From mboxrd@z Thu Jan  1 00:00:00 1970
Received: from vultr.musolino.id.au ([45.76.123.158]) by ewsd; Fri Aug 21 11:41:05 EDT 2020
Received: from 58.170.204.252 ([58.170.204.252]) by vultr; Sat Aug 22 01:40:29 EST 2020
Message-ID: <65DEAD1E639AB624F6FBBC11D8EEDD17@musolino.id.au>
To: 9front@9front.org
Subject: Kernel memory leak
From: Alex Musolino <alex@musolino.id.au>
Date: Sat, 22 Aug 2020 01:10:27 +0930
MIME-Version: 1.0
Content-Type: text/plain; charset="US-ASCII"
Content-Transfer-Encoding: 7bit
List-ID: <9front.9front.org>
List-Help: <http://lists.9front.org>
X-Glyph: ➈
X-Bullshit: ACPI event scripting shader full-stack locator 

Hi all,

As has been mentioned on #cat-v, some of us have known for a while now
that there is a memory leak in the 9front kernel.  Each month or so my
vultr VPS needs a reboot because it has run out of kernel memory.
Usually I reboot it just before this happens to minimise downtime.
Anyway, this week I finally tracked it down and now have a fix.

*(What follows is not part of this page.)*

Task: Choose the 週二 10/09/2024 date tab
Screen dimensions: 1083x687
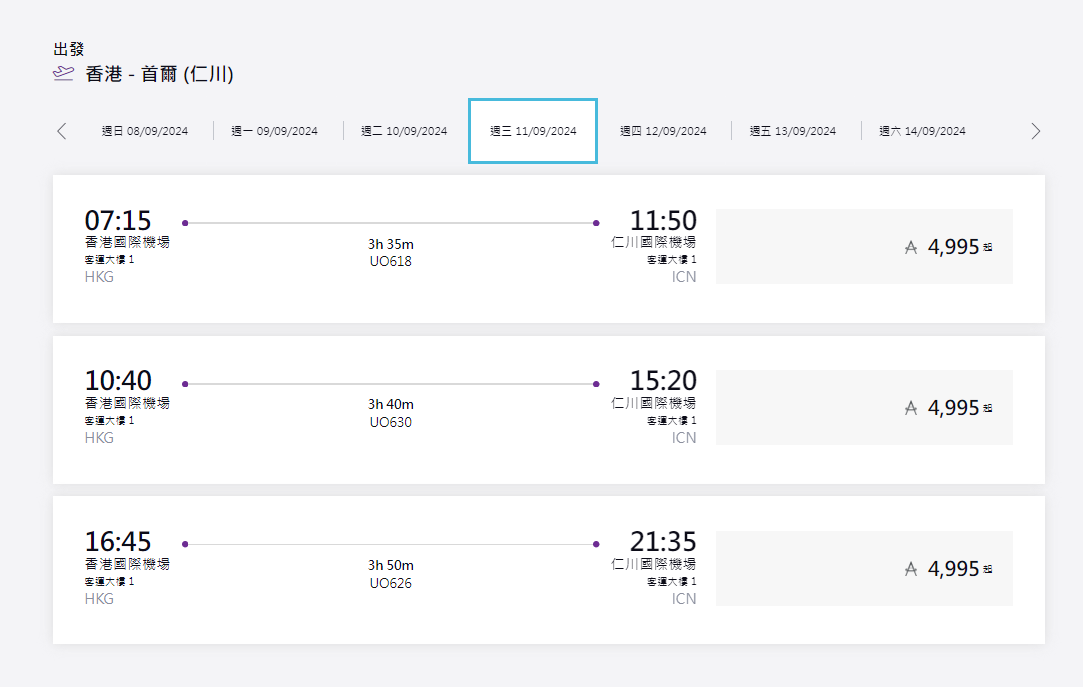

I noticed some time ago that there were small step changes in the
amount of kernel memory being used every minute, pretty well exactly.
Eventually I realised that there was a cron job running every minute;
disabling the cron job stopped the leak.

After some investigation I found that the following sequence is enough
to trigger the bug:

	@{rfork n; mount -a '#s/boot' /mnt/root; bind /mnt/root /}

This is more or less what cron(8) does when it runs a job in a new
namespace (see the first 2 line of /lib/namespace).  Each invocation
will leak one Mhead object, one Chan object, and some Path objects.
You can verify this yourself with kmem(1).

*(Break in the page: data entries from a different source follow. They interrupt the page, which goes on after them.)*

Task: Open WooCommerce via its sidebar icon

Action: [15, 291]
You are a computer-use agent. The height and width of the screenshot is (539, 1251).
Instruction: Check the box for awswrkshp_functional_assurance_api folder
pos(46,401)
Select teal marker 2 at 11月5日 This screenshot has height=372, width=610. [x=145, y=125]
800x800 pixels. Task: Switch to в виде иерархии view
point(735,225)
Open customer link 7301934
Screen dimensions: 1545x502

Here's what happens.  The initial mount triggers a special case in
namec which causes an Mhead to be allocated for the old Chan object
along with a Mount referencing the same Chan:

	if(m == nil){
		/*
		 *  nothing mounted here yet.  create a mount
		 *  head and add to the hash table.
		 */
		m = newmhead(old);
		*l = m;

		/*
		 *  if this is a union mount, add the old
		 *  node to the mount chain.
		 */
		if(order != MREPL)
			m->mount = newmount(old, 0, nil);
	}

Both newmhead and newmount bump the refcount of the old Chan.  This is
fine until the subsequent bind(2) where the original Chan is updated to
point back to the Mhead (see the Abind case in namec) and the refcount
of the Mhead object is incremented.  Now we have cycle and neither the
Mhead nor the Chan can or will be freed.

My fix (below) changes findmount to allocate a new Chan object if it
would otherwise create a cycle.  I've done only light testing but the
leak is gone and there don't seem to be any other ill effects.

Thoughts?

diff -r ec3da4e6c943 sys/src/9/port/chan.c
--- a/sys/src/9/port/chan.c	Fri Aug 21 10:06:22 2020 +0930
+++ b/sys/src/9/port/chan.c	Sat Aug 22 00:46:08 2020 +0930
@@ -864,6 +864,8 @@
 			}
 			if(*cp != nil)
 				cclose(*cp);
+			if(to == m->from)
+				to = cunique(to);
 			*cp = to;
 			return 1;
 		}

--
Cheers,
Alex Musolino